Es erzählt von einem 13-jährigen Jungen, der durch die Trennung seiner Eltern in eine Lebenskrise gerät. Weil er nicht dabei sein will, fährt Moritz ziellos mit seinem Kickboard durch die Gegend und landet zufällig in einer Kirche. Dort trifft er auf Frau Schmidt. Sie scheint sich an diesem für Moritz reichlich fremden Ort heimisch zu fühlen. Ohne lange zu überlegen, hat Moritz für seine Eltern, seine Schwester und sich selbst vier Kerzen angezündet. Frau Schmidt weist ihn darauf hin, dass man die Kerzen auch bezahlen muss! Sie legt das Geld für ihn aus. Um seine Schulden zu bezahlen, besucht Moritz die alte Frau im Altenheim und beginnt ihr Fragen zu stellen: Warum der Glaube für sie so wichtig sei. Wie das geht: glauben.

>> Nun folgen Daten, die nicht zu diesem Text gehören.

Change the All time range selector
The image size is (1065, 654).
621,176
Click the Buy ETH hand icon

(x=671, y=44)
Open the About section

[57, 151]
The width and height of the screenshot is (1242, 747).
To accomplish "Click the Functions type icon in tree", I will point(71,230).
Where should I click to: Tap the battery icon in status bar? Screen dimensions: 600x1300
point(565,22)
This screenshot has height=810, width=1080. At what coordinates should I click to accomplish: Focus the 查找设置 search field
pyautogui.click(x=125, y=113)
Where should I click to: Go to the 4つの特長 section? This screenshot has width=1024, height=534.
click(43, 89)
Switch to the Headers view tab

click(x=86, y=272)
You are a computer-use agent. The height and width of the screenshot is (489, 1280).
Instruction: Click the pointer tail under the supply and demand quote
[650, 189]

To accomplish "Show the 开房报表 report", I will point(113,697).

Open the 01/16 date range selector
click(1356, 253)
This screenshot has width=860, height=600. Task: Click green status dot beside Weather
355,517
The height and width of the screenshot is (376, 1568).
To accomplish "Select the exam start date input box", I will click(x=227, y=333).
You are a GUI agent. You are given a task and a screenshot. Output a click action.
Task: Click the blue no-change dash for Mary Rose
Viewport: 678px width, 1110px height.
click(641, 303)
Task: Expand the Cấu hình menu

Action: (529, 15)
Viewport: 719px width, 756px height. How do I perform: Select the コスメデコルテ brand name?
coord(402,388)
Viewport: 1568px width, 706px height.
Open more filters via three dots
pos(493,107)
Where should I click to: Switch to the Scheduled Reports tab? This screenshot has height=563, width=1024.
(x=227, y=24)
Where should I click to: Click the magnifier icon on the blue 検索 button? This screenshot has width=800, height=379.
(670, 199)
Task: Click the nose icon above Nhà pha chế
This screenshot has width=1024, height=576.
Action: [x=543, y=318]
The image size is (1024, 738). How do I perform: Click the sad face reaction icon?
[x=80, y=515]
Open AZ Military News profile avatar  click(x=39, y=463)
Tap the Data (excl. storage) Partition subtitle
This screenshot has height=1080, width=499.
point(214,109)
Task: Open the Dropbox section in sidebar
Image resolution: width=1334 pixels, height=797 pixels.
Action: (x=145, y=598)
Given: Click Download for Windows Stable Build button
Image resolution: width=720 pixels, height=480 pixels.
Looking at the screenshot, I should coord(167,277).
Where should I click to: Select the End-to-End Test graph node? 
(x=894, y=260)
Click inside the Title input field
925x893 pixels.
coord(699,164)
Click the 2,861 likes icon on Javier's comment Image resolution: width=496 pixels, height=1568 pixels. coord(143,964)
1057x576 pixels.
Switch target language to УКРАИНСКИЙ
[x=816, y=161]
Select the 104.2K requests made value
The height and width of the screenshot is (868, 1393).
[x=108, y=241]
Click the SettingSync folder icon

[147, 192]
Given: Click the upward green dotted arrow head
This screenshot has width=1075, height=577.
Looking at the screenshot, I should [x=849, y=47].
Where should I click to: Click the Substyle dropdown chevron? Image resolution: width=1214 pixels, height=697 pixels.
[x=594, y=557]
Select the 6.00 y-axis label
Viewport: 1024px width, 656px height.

Und die alte Frau erzählt ihm auch davon, wie sie selbst glauben gelernt hat. Sie erinnert sich an ihren Lehrer und erzählt Moritz: „Meinem Volksschullehrer ist es gelungen, uns Kindern den ganzen Glauben mit nur einer einzigen Handbewegung zu beschreiben. Er legte seine Hände aneinander, so als ob sie einen kostbaren Schatz halten und beschützen würden. Dann sagte er zu uns: An Gott glauben, das heißt zu spüren, dass wir in seiner Hand geborgen sind. Das war alles. Mehr hat er nicht gesagt. Aber ich habe es nicht vergessen. Und genau das ist noch heute für mich der ganze Glaube. Was seine Hände mir damals gezeigt haben, das fühle ich immer noch. Mein alter Lehrer war ein besonderer Mensch. Bei ihm waren wir still, und zwar nicht, weil er so streng gewesen wäre. Wenn er vor uns stand, hatten wir das Gefühl, dass er jeden von uns einzeln anschaute und ansprach. Er stand vor uns, sah uns an und jedes von uns Kindern hatte das Gefühl: Es geht um mich. Vielleicht konnte er uns deshalb so gut den Glauben erklären. Ich sehe ihn jetzt noch vor mir. Und das nach über achtzig Jahren. Merkwürdig, wie einige Lehrer einen prägen.“
Dieses Kinderbuch scheint mir einen Nerv unserer Zeit zu treffen. Kinder warten darauf, dass Menschen Zeit für sie haben. Dass es jemanden gibt, der auf ihre Fragen Antworten geben kann, die durch eigene Erfahrung gedeckt sind. Hier sind Oma oder Opa die besten Lehrer.
Kinder haben große Interesse an Gott zu glauben. Junge Eltern sind oft viel zu viel mit sich selbst beschäftigt. Sie stehen unter Erfolgsdruck und ihnen fehlen oft schon selbst die Glaubenserfahrungen. Was die Weitergabe des Glaubens angeht, ist in unserer Zeit die Großelterngeneration gefragt, die Simeons und Hannas unserer Tage.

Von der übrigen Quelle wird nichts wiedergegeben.